Mrs. Dale writes, “Croatian troops swept through the Serb-controlled region of Krajina, forcing tens of thousands of Croatian Serbs to flee.” The fact is that it is not only the Vukovar region that Serbs destroyed, but these ethnic Serbs in Croatia’s Krajina region also occupied, with the help of the Serbian-Yugoslav army and paramilitary, one-third of Croatia after their aggression started in 1991.

They “ethnically cleansed” the Croatian population, looting and destroying their homes and committing untold atrocities. When the Croatian army finally liberated its territory in August 1995, these Serbs were not “driven out,” as the article states, but were ordered by their own leadership to leave before the arrival of the Croatian army. Testimony to that fact was given in Politika, a Serbian newspaper, in August 1995 in Belgrade by the Serb Krajina leadership. Anything else is a revision of history.

In addition, only Serbia and the so-called Serbian republic in Bosnia have dragged their feet and not cooperated with the International Criminal Tribunal, according to the tribunal’s Judge Theodor Meron, while the tribunal is pleased with Croatia’s cooperation.


National Federation of Croatian


Santa Ana, Calif.

Medicare prescription drug cards

In your June 9 editorial “Safeguarding a Medicare benefit,” you incorrectly say that I have “encouraged seniors not to accept” drug discount cards.

I certainly have pointed out that many seniors will not find prices any lower than those already available at Internet pharmacies and at discounters such as Costco. The House Government Reform Committee, the National Committee to Preserve Social Security and Medicare, and other organizations have reached the same conclusion.
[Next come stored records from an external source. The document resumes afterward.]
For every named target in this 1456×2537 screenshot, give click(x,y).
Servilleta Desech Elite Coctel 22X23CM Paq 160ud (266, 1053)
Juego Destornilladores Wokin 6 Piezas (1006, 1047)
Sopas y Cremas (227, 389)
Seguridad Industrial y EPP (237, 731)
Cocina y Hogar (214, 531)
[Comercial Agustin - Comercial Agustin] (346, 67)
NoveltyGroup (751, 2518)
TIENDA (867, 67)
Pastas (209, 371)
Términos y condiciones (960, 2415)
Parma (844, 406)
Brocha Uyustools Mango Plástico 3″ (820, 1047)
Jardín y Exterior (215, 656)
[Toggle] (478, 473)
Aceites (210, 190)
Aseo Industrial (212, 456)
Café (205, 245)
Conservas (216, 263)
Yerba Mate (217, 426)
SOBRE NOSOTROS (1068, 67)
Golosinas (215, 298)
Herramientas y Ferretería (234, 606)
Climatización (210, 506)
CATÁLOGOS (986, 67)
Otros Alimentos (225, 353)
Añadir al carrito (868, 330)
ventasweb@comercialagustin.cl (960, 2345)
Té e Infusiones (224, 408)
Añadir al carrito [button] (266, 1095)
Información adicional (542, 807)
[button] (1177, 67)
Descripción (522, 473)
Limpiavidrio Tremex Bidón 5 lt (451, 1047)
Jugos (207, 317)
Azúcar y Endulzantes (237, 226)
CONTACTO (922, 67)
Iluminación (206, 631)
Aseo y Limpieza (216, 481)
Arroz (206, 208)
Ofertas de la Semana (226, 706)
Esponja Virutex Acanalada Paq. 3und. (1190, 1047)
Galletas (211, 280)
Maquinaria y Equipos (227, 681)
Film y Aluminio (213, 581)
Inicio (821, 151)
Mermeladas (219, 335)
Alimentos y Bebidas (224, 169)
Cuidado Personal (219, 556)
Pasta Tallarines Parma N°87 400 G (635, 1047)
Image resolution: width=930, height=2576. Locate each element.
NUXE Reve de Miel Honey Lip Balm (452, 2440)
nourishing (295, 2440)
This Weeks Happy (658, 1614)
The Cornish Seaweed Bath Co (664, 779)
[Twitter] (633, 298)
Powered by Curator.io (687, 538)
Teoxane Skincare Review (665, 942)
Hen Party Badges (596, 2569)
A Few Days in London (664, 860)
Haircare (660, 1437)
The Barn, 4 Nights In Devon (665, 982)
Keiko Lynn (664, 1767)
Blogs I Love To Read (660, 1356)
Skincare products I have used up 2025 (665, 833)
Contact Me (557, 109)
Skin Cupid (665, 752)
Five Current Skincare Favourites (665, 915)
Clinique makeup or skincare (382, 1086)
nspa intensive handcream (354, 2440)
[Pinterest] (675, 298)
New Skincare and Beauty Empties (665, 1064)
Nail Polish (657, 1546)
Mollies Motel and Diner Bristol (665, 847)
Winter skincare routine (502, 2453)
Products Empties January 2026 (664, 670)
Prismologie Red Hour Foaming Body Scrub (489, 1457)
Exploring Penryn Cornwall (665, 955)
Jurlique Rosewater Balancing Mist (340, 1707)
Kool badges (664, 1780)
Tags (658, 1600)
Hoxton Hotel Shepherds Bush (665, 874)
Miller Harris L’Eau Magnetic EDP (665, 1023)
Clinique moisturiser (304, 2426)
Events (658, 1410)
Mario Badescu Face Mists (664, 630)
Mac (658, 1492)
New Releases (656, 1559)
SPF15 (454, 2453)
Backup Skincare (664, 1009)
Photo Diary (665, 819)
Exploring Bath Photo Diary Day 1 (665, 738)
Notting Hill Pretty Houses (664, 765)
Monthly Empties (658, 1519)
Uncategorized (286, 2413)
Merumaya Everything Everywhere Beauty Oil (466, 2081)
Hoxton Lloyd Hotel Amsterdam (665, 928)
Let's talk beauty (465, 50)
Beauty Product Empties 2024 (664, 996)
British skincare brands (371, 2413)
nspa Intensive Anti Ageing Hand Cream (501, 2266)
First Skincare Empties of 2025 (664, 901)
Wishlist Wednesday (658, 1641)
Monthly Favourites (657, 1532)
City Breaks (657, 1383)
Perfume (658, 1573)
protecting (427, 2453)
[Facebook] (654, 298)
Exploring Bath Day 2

However, I have been equally clear that Medicare beneficiaries who have low incomes and few assets — and are not on Medicaid, Tricare or the federal employee health plan — could benefit from the subsidy available with the cards. In fact, I am an original cosponsor of a Democratic bill to automatically enroll all low-income seniors in the Medicare Transitional Assistance program, which would ensure that about 700,000 low-income seniors would receive $600 per year in prescription-drug assistance.

Democrats have raised concerns about the new discount cards because they give big drug and insurance companies sole control over what discounts seniors and the disabled will get and how much they will pay. Seniors are allowed to change cards only once a year, while sponsors can change which drugs they cover and what discounts they offer every week. Also, because drug companies have been raising their prices in advance of the cards’ debut, the new “discounts” may accomplish nothing more than to bring costs down to where they were before.

These are serious shortcomings. Reimportation of safe drugs, coupled with legislation giving the secretary of Health and Human Services the authority to negotiate discounts on behalf of Medicare’s 40 million beneficiaries, would be a much more effective way to lower prescription-drug prices for American consumers.

In the longer run, we should reject provisions such as so-called “competitive bidding” that would lead to the unraveling of Medicare.